Could you check for stuck messages in your local mpool:
./lotus mpool pending --local
Could you also run the following to increase the logging on your client:
lotus log set-level --system dt-impl debug
lotus log set-level --system dt_graphsync debug
lotus log set-level --system markets debug
lotus log set-level --system data_transfer_network debug
Try both of these, depending on your version one of them should work:
lotus log set-level --system dt-pushchanmon debug
lotus log set-level --system dt-chanmon debug
@mgoelzer I was able to retrieve the deal successfully from my client.
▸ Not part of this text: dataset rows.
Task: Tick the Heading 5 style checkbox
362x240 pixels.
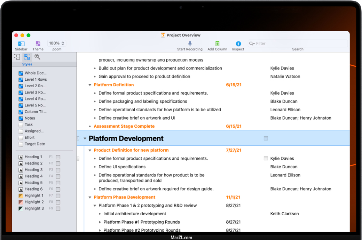Action: point(58,183)
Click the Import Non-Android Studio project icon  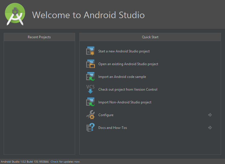click(x=90, y=102)
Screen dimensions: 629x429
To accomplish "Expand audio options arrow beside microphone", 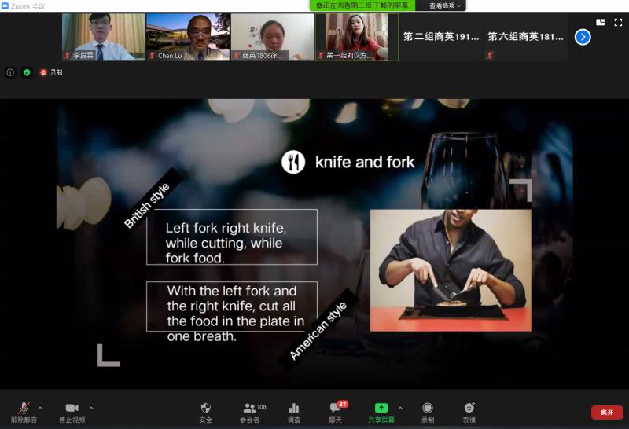I will pyautogui.click(x=40, y=408).
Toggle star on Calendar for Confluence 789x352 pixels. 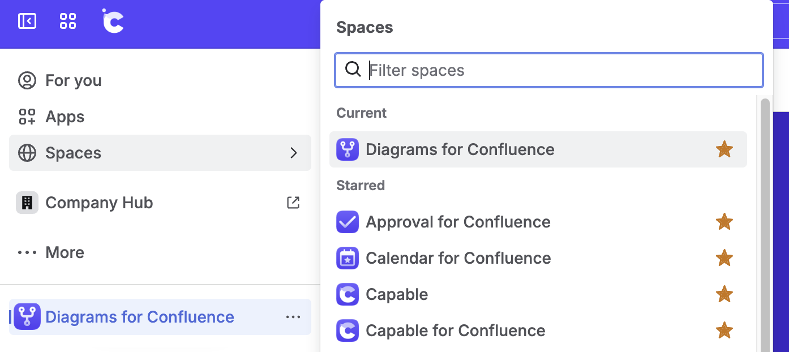click(724, 258)
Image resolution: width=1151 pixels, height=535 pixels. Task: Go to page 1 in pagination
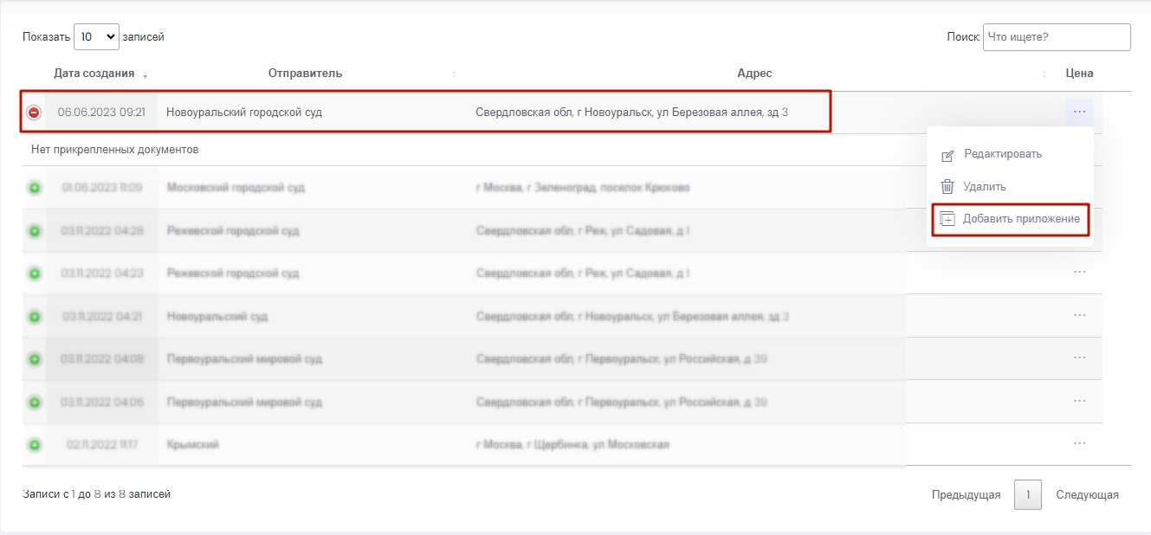[x=1027, y=495]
I'm running the staging/minerx
branch so that may have a fix in it that you don't have on your client?
Ok, some new testing results onthis.
First tried building the tip of master
(version tag lotus version 1.5.3+mainnet+git.358773e2b
): same result as original issue description
Then tried building minerx/staging
(also version tag lotus version 1.5.3+mainnet+git.358773e2b
). But I got this error:
$ lotus client retrieve --miner f01240 bafykbzacea5dewvdatvbxc2tmi26bomowduqhoi7ery4yqi3n6li32n4oe546 baf-oe546.bin
> Recv: 0 B, Paid 0 FIL, ClientEventOpen (DealStatusNew)
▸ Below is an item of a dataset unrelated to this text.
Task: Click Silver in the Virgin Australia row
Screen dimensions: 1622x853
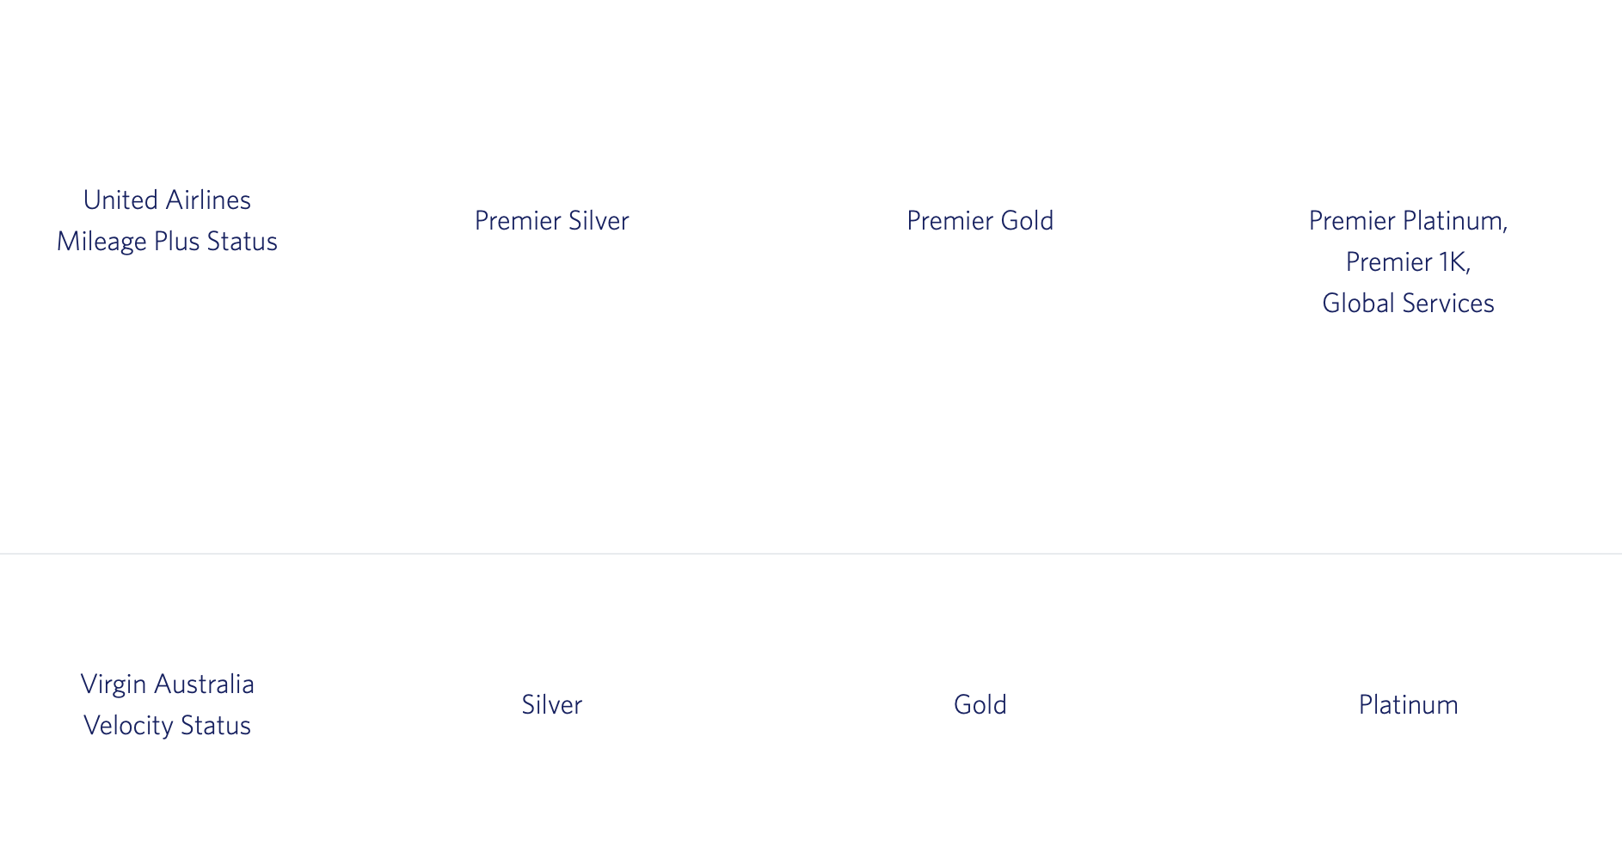Action: point(551,705)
ERROR: retrieval failed: Retrieve failed: there is an active retrieval deal with peer 12D3KooWNHwmwNRkMEP6VqDCpjSZkqripoJgN7eWruvXXqC2kG9f for payload CID bafykbzacea5dewvdatvbxc2tmi26bomowduqhoi7ery4yqi3n6li32n4oe546 (retrieval deal ID 2, state DealStatusAccepted) - existing deal must be cancelled before starting a new retrieval deal
Doing list-transfers
shows a bunch of stalled retrievals with peer 12D3KooWNHwmwNRkMEP6VqDCpjSZkqripoJgN7eWruvXXqC2kG9f
:
$ lotus client list-transfers
Sending Channels
Receiving Channels
ID Status Receiving From Root Cid Initiated? Transferred Voucher
3 ResponderPaused ...XqC2kG9f ...2n4oe546 Y 1.052MiB ...lIncrease":1048576,"UnsealPrice":"0"}
4 ResponderPaused ...XqC2kG9f ...2n4oe546 Y 1.052MiB ...lIncrease":1048576,"UnsealPrice":"0"}
5 ResponderPaused ...XqC2kG9f ...2n4oe546 Y 1.052MiB ...lIncrease":1048576,"UnsealPrice":"0"}
6 ResponderPaused ...XqC2kG9f ...2n4oe546 Y 1.052MiB ...lIncrease":1048576,"UnsealPrice":"0"}
Next step: blow away my .lotus
directory and try again with the minerx branch...
Unless there is a way to kill a phantom transfer while Lotus thinks it's in progress?
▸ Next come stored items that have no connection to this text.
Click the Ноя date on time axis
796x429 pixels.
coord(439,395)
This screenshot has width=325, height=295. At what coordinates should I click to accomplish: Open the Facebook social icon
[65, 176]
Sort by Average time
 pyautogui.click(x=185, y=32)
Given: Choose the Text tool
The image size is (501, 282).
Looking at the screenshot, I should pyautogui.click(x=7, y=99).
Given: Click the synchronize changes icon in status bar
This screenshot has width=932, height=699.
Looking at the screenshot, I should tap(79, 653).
existing deal must be cancelled before starting a new retrieval deal
implies there is actually some way to cancel in-progress retrievals. But I can't find anything in the CLI help that looks like it would do this.
@mgoelzer does lotus client cancel-retrieval --deal-id=2
fix the problem?
@dirkmc Yes, your cancel-transfer
command let me cancel all my transfers. I then repeated but hit the same problem.
But now I can't cancel the transfers anymore either! Before they had incremental integer ids like 1, 2, 3, 4, etc. Now it is a huge number and I get ERROR: failed to cancel retrieval deal: loadOrCreate state: saving initial state: failed to write cid field t.PayloadCID: undefined cid
when trying to cancel.
I'm using the tip of master (lotus version 1.7.0-dev+mainnet+git.cf4128fc7
). The reason I am trying to cancel the transfer is to downgrade to minerx/staging
, which I think is based on 1.5.3. I'll try the downgrade anyway...
mwg@threadripper:~$ lotus client list-transfers
Sending Channels
Receiving Channels
ID Status Receiving From Root Cid Initiated? Transferred Voucher
1617328731745316884 ResponderPaused ...XqC2kG9f ...2n4oe546 Y 1.052MiB ...lIncrease":1048576,"UnsealPrice":"0"}
mwg@threadripper:~$ lotus client cancel-retrieval --deal-id=1617328731745316884
ERROR: failed to cancel retrieval deal: loadOrCreate state: saving initial state: failed to write cid field t.PayloadCID: undefined cid
mwg@threadripper:~$ lotus client list-transfers
Sending Channels
Receiving Channels
ID Status Receiving From Root Cid Initiated? Transferred Voucher
1617328731745316884 ResponderPaused ...XqC2kG9f ...2n4oe546 Y 1.052MiB ...lIncrease":1048576,"UnsealPrice":"0"}
Do you think id values like 1617328731745316884
is a potential separate bug in 1.7.x? Or an intentional change?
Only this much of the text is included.